Subject: [ufodiscussion] Penrose: The Answer's Not 42

Dear Friends,

This is a 2 page article so click the link if you can't proceed tot he next

page.

http://www.wired.com/news/culture/0,1284,66751,00.html?tw=wn_tophead_2

Love and Light.

David

Penrose: The Answer's Not 42

By Mark Anderson | Also by this reporter Page 1 of 2 next »

02:00 AM Mar. 02, 2005 PT

In 1998, Stephen Hawking laid 50-50 odds that the holy grail of physics, the

elusive "theory of everything," was less than 20 years away.

Around the same time, Hawking's renowned peer, collaborator and

sometime-disputant, Roger Penrose of Oxford University, set out to write a

book detailing just how distant the odds actually are of unifying all the

laws of physics.

"We are nowhere close to an accurate, purely physical theory of everything,"

Penrose told Nature earlier this year.

Indeed, Penrose's newly published 1,099-page treatise -- The Road to

Reality: A Complete Guide to the Laws of the Universe -- expends little ink

ruminating over what is not known. Rather, The Road to Reality is as

rigorous and exhaustive a map to the "theory of nearly everything" as a

reader could hope to find today.

Penrose makes a unique tour guide, overhauling components of big-bang

cosmology and quantum mechanics as some tinkerers might take out and

reinstall their car's transmission. And Penrose's tendency to pepper the

discussion with mathematical equations and terminology (he spends nearly 400

pages on calculus, number theory and advanced geometry before decamping into

the physical universe) will undoubtedly limit the book's readership to those

not easily intimidated by section titles such as "frequency splitting on the

Riemann sphere" or "Hamiltonian dynamics and symplectic geometry."

Yet, according to professor Seth Lloyd of MIT, those willing to invest the

energy to work through this mathematical Finnegans Wake will be rewarded for

their efforts.

The Road to Reality, Lloyd says, "shows (Penrose's) brilliant and unique

grasp of mathematics as it applies to the physical world. That is evidenced

in the first part. The second part of the book shows his courageousness in

going on to propose fundamental physical effects even in the absence of an

explicit theory, which he thinks intuitively to be true.
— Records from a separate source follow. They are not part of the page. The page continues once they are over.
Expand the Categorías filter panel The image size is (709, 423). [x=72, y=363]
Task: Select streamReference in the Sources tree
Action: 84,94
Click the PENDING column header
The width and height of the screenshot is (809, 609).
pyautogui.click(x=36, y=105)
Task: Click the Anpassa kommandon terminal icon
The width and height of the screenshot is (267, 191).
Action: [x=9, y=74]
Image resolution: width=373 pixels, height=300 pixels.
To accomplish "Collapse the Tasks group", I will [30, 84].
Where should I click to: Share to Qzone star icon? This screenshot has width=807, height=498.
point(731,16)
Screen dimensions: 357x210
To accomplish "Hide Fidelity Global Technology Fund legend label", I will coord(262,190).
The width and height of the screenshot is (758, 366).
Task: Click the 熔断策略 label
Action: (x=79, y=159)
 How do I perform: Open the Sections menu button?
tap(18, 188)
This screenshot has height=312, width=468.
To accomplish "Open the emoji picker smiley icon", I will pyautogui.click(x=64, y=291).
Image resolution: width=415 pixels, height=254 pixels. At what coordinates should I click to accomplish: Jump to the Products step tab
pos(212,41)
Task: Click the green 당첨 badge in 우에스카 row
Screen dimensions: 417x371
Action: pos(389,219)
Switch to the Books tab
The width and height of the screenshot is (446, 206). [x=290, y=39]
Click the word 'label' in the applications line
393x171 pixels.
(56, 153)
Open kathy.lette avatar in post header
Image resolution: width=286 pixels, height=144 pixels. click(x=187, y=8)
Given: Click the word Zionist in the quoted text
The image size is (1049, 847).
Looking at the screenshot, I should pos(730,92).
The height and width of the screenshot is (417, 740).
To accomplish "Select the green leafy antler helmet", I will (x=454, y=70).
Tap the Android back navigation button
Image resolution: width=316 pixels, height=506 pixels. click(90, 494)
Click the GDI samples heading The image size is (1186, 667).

So he's very bold

as well as original and insightful."

Those fundamental physical effects that Penrose proposes in Road, some of

which were first covered in his 1989 best-selling book, The Emperor's New

Mind: Concerning Computers, Minds and the Laws of Physics, are as

controversial as they are bold.

For instance, despite the stampede of physicists today seeking to unify all

physical theories under the aegis of string theory, Penrose thinks his

colleagues are on a wild goose chase.

In 2002, Penrose spoke at Stephen Hawking's 60th birthday celebration.

Penrose argued that the underlying assumption of string theory -- that

space-time consists of anywhere from 10 to 26 dimensions -- is simply

wrongheaded and unmotivated by either intuition or evidence. (Penrose

devotes much of the last four chapters of his book to this same argument and

to an alternative model he sets up in string theory's absence, using a

mathematical formalism Penrose invented called "twistors.")

One colleague, Penrose said, responded during the conference's lunch break

with the observation, "You're completely right, of course ... but totally

misguided."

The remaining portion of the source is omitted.